India’s entertainment industry is set to double to $30.6 billion by 2017. The television sector is the best performing, growing by 12.5 percent year-on-year.

Indian Bollywood actress Maryam Zakaria preforms in Mumbai on March 8, 2013

March 13, 2013

India’s entertainment industry is set to double to $30.6 billion by 2017. The television sector is the best performing, growing by 12.5 percent year-on-year.

Indian Bollywood actress Maryam Zakaria preforms in Mumbai on March 8, 2013

India's media and entertainment sector is set to double in size in the next five years to reach 1,661 billion rupees ($30.6 billion) by 2017, a study said Tuesday.

Despite a slowdown in the Indian economy, the industry is being driven by growth in regional media, upcoming elections, a strong film industry and digitization, according to the report by global consultancy group KPMG.

The sector grew by 12.6 percent to 821 billion rupees in 2012 from 2011 and is expected to see a growth rate of 11.8 percent this year, it said.

Television remains the dominant segment, despite the huge popularity and turnover of the Bollywood film industry.

The television sector grew by 12.5 percent year-on-year in 2012 to 370.1 billion rupees, print – the second-largest sector – was up 7.3 percent at 224.1 billion rupees and films were up 21.0 percent to 112.4 billion rupees.

"In 2012, the economic slowdown hit the industry hard – especially advertising revenue," said the report.

"However, many seeds of positive change were sown this year," it said, pointing to the beginning of the industry's digital transformation, including the roll-out of cable digitization.

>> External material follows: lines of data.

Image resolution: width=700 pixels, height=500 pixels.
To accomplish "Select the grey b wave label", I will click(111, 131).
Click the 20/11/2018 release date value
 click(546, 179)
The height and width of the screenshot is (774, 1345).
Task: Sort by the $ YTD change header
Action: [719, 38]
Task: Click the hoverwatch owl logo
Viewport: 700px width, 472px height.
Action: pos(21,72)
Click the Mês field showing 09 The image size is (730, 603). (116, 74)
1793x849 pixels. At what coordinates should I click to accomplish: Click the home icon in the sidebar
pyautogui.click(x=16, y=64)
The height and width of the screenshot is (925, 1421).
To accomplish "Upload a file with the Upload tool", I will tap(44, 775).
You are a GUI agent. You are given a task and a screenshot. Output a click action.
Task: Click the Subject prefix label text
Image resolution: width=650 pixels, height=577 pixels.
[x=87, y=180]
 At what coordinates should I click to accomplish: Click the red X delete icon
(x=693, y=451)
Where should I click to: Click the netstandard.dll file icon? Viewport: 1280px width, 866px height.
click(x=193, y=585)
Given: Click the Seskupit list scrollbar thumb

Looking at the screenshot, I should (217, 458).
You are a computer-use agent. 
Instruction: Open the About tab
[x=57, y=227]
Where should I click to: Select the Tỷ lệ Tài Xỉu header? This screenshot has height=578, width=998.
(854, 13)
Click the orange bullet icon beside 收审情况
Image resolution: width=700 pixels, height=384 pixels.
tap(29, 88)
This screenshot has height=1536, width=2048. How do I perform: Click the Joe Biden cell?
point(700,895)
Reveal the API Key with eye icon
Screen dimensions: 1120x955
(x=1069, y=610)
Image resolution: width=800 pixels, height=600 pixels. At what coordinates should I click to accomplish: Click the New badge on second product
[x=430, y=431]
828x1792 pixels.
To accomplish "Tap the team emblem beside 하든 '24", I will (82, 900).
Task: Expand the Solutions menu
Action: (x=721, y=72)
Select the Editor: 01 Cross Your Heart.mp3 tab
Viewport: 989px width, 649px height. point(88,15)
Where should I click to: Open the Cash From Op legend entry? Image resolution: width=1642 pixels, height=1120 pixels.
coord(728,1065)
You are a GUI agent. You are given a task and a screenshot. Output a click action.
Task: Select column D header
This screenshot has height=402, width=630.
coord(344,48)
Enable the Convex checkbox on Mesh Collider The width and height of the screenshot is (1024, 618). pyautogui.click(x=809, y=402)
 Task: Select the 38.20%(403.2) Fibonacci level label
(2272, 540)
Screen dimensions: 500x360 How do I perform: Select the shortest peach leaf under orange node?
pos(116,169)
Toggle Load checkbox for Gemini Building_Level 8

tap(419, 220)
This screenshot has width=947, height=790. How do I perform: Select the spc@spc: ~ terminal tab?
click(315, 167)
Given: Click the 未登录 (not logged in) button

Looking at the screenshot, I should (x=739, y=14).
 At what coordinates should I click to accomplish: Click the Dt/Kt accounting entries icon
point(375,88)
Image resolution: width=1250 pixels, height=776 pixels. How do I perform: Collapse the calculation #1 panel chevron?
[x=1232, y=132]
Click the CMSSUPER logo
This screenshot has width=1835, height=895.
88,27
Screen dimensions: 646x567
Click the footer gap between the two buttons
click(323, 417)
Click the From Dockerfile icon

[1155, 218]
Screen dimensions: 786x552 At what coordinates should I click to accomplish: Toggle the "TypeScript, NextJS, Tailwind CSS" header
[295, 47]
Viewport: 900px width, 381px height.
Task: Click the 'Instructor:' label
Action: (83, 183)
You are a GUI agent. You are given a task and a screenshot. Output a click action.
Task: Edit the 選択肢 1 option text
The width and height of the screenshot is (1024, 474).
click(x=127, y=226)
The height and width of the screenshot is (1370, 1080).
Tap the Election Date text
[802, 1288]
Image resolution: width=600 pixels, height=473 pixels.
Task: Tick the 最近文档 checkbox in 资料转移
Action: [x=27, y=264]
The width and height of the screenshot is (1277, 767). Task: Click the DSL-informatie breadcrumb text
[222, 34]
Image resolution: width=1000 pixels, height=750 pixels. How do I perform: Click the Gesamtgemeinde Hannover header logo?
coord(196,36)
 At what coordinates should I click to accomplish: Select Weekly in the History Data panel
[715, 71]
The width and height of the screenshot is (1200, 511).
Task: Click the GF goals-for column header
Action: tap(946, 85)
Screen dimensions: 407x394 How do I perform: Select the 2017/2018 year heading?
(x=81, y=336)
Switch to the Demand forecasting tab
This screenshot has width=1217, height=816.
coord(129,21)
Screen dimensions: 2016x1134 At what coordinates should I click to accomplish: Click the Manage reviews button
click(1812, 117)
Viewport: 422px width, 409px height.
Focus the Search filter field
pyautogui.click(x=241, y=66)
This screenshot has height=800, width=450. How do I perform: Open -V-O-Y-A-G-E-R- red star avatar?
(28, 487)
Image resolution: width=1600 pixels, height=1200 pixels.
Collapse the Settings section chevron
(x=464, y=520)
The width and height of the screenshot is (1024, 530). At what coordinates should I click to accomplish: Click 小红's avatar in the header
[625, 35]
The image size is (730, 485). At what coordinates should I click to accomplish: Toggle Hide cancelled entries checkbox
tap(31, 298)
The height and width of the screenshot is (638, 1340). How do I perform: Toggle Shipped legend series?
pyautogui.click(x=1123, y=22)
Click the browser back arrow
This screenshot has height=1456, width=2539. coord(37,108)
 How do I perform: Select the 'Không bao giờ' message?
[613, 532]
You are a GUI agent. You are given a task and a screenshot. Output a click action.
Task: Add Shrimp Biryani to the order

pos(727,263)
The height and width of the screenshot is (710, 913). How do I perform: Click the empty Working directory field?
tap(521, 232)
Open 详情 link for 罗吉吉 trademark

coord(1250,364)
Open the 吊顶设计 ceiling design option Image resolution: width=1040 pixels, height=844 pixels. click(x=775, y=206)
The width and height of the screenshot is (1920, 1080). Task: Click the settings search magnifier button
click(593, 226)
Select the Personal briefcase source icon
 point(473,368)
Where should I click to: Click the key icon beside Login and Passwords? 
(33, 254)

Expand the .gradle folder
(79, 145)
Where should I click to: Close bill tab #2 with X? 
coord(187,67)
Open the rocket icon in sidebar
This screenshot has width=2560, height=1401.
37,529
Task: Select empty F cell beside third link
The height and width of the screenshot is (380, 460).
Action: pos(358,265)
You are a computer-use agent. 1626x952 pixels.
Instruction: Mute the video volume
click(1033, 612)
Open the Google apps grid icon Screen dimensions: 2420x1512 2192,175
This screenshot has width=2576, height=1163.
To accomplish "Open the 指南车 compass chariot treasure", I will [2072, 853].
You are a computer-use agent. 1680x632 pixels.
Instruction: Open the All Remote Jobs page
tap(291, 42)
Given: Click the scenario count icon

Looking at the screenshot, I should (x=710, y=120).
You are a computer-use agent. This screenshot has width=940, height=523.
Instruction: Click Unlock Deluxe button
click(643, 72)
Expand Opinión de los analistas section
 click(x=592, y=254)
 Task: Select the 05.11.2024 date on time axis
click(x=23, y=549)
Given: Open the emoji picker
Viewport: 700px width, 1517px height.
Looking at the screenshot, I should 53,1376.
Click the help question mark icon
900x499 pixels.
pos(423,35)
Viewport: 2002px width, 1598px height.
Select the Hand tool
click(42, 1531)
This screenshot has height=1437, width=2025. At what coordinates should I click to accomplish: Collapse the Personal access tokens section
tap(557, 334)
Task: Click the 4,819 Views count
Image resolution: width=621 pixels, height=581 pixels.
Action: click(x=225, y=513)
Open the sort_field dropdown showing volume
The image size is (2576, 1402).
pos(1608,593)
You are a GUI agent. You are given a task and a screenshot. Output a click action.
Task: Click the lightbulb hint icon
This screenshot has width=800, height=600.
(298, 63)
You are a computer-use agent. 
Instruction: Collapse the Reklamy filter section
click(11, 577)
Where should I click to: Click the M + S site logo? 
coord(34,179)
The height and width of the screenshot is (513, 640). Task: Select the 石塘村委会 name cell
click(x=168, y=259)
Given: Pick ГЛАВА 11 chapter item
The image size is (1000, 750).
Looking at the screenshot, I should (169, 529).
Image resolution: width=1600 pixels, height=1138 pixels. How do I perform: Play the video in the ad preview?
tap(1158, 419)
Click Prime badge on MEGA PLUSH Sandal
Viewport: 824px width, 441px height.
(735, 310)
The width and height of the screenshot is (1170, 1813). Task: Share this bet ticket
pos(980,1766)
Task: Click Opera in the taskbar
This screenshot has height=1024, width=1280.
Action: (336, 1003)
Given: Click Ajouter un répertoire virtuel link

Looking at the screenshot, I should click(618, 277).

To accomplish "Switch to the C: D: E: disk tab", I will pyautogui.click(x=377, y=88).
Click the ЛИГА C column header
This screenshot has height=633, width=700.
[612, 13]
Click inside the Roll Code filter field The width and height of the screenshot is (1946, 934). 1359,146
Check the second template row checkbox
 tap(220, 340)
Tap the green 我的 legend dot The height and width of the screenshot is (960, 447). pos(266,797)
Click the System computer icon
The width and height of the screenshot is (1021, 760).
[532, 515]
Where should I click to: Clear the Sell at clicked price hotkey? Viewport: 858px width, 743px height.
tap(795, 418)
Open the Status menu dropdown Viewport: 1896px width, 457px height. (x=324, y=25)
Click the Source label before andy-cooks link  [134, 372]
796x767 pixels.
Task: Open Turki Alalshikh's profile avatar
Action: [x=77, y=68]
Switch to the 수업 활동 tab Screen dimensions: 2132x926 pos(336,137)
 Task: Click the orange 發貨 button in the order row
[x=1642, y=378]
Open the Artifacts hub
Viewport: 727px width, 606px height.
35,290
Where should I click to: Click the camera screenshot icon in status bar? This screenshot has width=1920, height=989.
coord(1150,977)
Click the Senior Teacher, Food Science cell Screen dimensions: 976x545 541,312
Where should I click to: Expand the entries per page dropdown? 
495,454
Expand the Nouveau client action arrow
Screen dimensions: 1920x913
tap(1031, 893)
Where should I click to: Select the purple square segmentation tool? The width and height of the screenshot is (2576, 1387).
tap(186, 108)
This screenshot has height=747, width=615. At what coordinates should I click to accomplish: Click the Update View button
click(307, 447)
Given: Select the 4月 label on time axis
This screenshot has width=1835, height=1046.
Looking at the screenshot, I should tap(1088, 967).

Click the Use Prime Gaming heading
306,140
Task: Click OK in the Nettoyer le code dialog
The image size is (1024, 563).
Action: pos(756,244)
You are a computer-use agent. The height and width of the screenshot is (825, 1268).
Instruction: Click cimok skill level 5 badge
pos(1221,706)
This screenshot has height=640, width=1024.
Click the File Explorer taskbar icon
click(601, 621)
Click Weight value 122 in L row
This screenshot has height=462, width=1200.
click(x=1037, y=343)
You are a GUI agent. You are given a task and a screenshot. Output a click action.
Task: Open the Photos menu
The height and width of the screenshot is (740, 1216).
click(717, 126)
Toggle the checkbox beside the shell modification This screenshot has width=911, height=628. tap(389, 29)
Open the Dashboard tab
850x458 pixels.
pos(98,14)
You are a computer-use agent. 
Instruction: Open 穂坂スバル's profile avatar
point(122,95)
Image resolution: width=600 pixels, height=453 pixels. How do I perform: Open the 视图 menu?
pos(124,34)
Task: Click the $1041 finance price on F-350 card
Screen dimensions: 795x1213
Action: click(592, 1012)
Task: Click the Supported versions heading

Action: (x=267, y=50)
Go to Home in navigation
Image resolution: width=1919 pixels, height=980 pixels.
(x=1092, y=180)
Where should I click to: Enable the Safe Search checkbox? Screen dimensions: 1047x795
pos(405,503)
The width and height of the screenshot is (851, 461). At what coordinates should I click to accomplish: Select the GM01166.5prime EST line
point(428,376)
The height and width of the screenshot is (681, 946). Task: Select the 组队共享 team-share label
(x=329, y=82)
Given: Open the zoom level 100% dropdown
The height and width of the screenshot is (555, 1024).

The report was released in conjunction with the Federation of Indian Chambers of Commerce and Industry (FICCI) at an annual conference on media and entertainment in Mumbai.

Opening the event, FICCI's media and entertainment committee chairman Uday Shankar said efforts to curb free speech in India were among the biggest challenges that threatened to derail the industry's growth.

"We are not far from a point where someone's sneeze or a cough on a television show will be a source of offence and outrage for many," Shankar said.

"What makes it worse is that increasingly the democratic institutions have more patience for those who promote intolerance."